- **INSTRUÇÃO ESCRITA 1**
Com base no texto sobre o estágio de licenciandos em física, responda:
(a) Quantos licenciandos foram observados e em quantas escolas?
(b) Quantas das escolas visitadas pertenciam à iniciativa privada?
(c) Em quantas escolas havia um laboratório em funcionamento?
- **INSTRUÇÃO ESCRITA 2**
Dê continuidade ao texto sobre o estágio de licenciandos em física a partir do ponto em que ele termina.

- **TEXTO APRESENTADO**
• • • •

O conjunto de dados que nos permitem avaliar as principais dificuldades e experiências vivenciadas pelos nossos sujeitos é composto, portanto, de documentos escritos pelos licenciandos (relatórios) e de nosso diário de campo. Nesse trabalho optamos em apresentar, tão somente, os dados contidos no diário. No entanto, é importante ressaltar que tais dados foram cotejados com os relatórios dos alunos, no sentido de que foi considerado mais relevante aquilo que - observado por nós nas visitas às escolas - também encontrou eco nas falas dos estagiários. Nossa análise será de natureza qualitativa.

Ao todo, foram observados em ação 31 licenciandos em física, atuando em 19 escolas. Do total de licenciandos, 6 já eram professores das escolas em que estagiavam, enquanto que a maioria (25) era formada por novatos (regentes pela primeira vez). Desses, 10 acabaram assumindo as turmas em que estagiavam, dada a ausência de professores de física nessas escolas.

Das 19 escolas, a maioria era pública estadual (15), sendo as demais (4) pertencentes à iniciativa privada. Das quinze escolas públicas visitadas, duas não se encontravam no município de Natal, mas em municípios vizinhos. Foram feitas observações nos três turnos: matutino (7 licenciandos), vespertino (19) e noturno (5).

3. As observações nas escolas

Os dados coletados por meio do diário de campo foram organizados, para fins de análise, em três categorias: a) infra-estrutura e aspectos físicos; b) o ambiente coletivo de trabalho; e c) a prática profissional dos estagiários.

Com essas três categorias pretendemos organizar o conjunto de observações realizadas de modo completo, ou seja, esclarecendo as diversas dimensões que compõem a experiência do estágio supervisionado para os nossos sujeitos.

Passemos, então, às observações propriamente ditas em cada uma das categorias:

a) Infra-estrutura e aspectos físicos

A situação das escolas públicas estaduais visitadas é, em sua maioria, de abandono. Em termos de infra-estrutura, poderíamos classificar as escolas como "precárias". Embora não haja problemas mais graves nos prédios onde as escolas funcionam (como rachaduras nas paredes, p. ex.), é comum encontrarmos carteiras quebradas, lousas esburacadas, sem condições de uso ou apoiadas em cadeiras, ventiladores e lâmpadas quebrados.

As escolas possuem, via de regra, uma biblioteca. No entanto, há poucos livros relacionados à física ou de divulgação científica. O mais comum é encontrarmos poucos exemplares de livros didáticos (antigos) de física. A situação também é precária em relação à existência de salas de informática. Em pouquíssimas escolas foi possível verificar a presença desse tipo de espaço. Em algumas, havia uma sala com computadores, mas inacessível aos estudantes (aparentemente, para que danos não fossem causados aos equipamentos...).

Em relação a laboratórios, pudemos constatar que em somente uma escola havia um espaço dessa natureza em funcionamento, embora em outra o espaço existisse (inclusive com um funcionário), mas sem uso. No entanto, era bastante comum ouvir relatos de professores e coordenadores de que havia materiais de laboratório, e que ele seria montado "brevemente". Ao menos em quatro escolas constatamos a existência desses materiais - de boa qualidade - fechados em caixas, desorganizados e abandonados.

• • • •

- **EXTRATO DE DADOS**
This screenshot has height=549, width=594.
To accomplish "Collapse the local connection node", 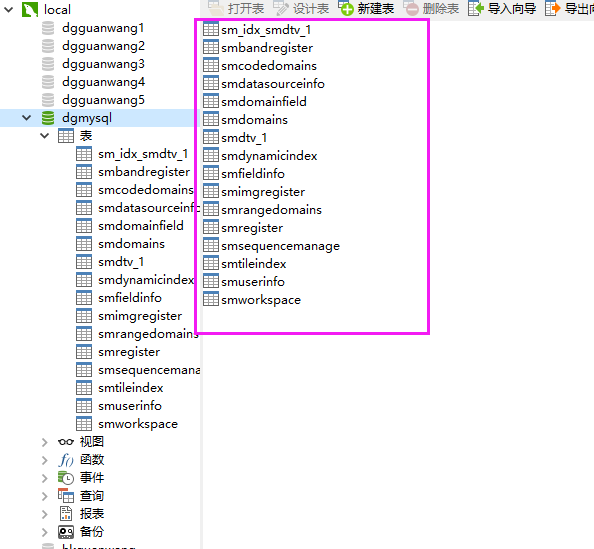I will coord(8,9).
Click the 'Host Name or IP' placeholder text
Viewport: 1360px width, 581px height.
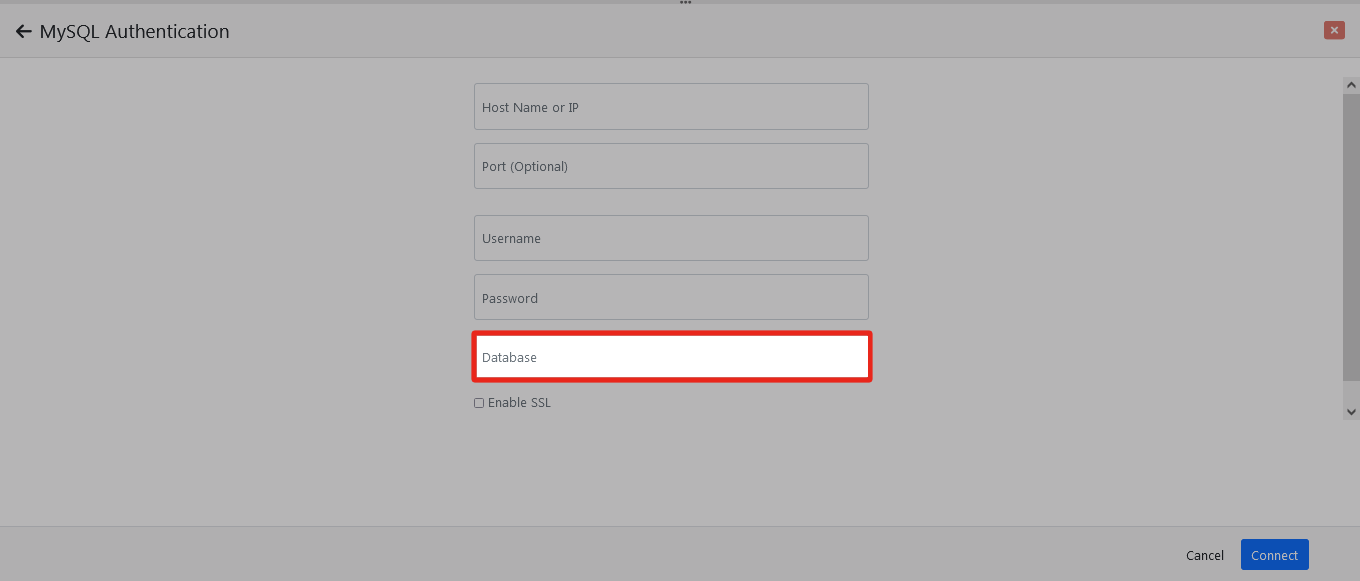coord(530,107)
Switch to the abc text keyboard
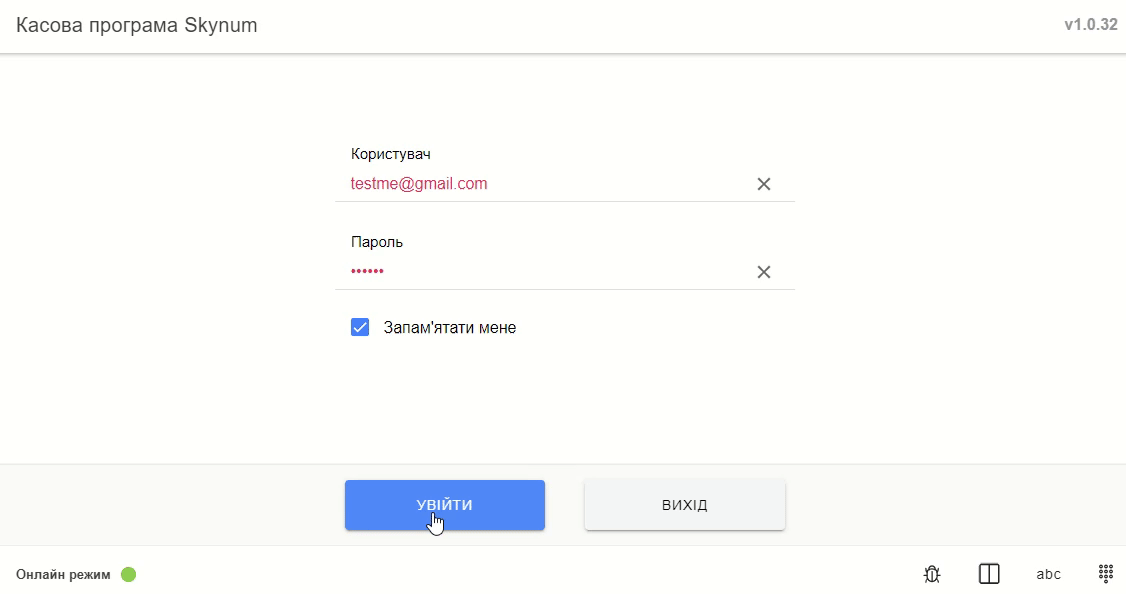Viewport: 1126px width, 594px height. click(x=1048, y=574)
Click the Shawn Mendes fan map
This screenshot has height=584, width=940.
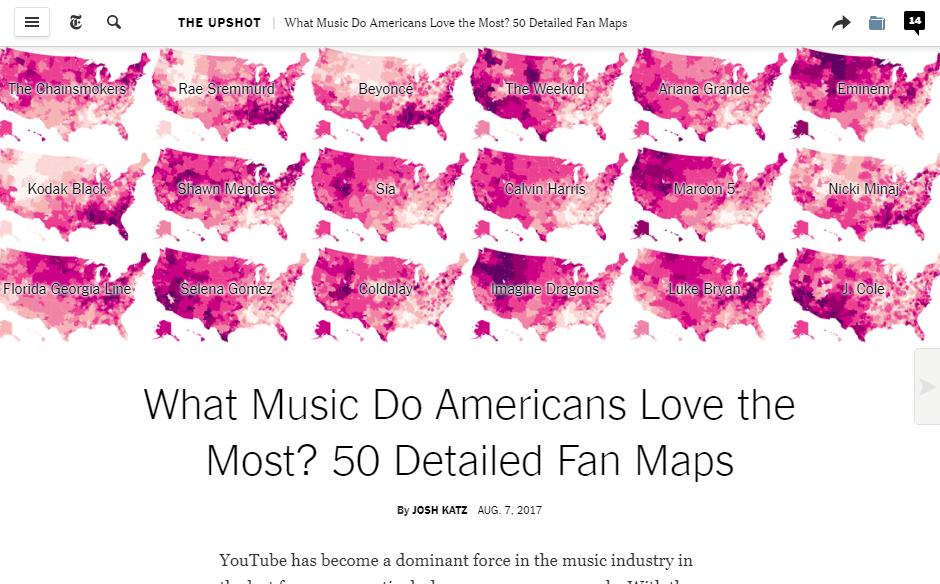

• • • •

- **RESPOSTA DO EXERCÍCIO 1**
(a) Foram observados 31 licenciandos em física, atuando em 19 escolas.
(b) Quatro escolas pertenciam à iniciativa privada.
(c) Havia um laboratório em funcionamento em somente uma escola.

- **RESPOSTA DO EXERCÍCIO 2**
Cabe dizer, ainda, que as áreas comuns das escolas (pátios etc.) são extremamente pobres, não oferecendo recursos de qualquer natureza que possam tornar o ambiente mais agradável (plantas, bancos etc.).

Quanto às escolas particulares visitadas, pode-se afirmar que a infra-estrutura é melhor e mais moderna, no que diz respeito às salas de aula, bibliotecas e salas de informática. No entanto, também carecem de laboratórios didáticos.

Finalizando a análise desse tópico, é importante ressaltar que a precariedade da infra-estrutura física foi apontada com freqüência nos relatórios dos licenciandos, associada a dificuldades por eles enfrentadas.

b) O ambiente coletivo de trabalho

Para além da infra-estrutura física, uma série de outros fatores determinantes para o bom andamento ou não dos estágios foi classificada por nós nessa categoria. Dizem respeito à própria organização do ambiente de trabalho, à relação entre os profissionais, à sua presença na escola etc.

Um primeiro ponto a destacar aqui é a ausência de professores de física em boa parte das escolas públicas estaduais, o que fez com que 10 estagiários acabassem por assumir (sem remuneração), na prática, a própria turma. Vários relataram, inclusive, que lhes foi sugerido assumir aulas de outra disciplina, como matemática, química e até artes. O ambiente de trabalho ficava, em função disso, comprometido, pois a ausência de professores acarretava faltas constantes dos alunos, que por vezes eram liberados antes do horário previsto.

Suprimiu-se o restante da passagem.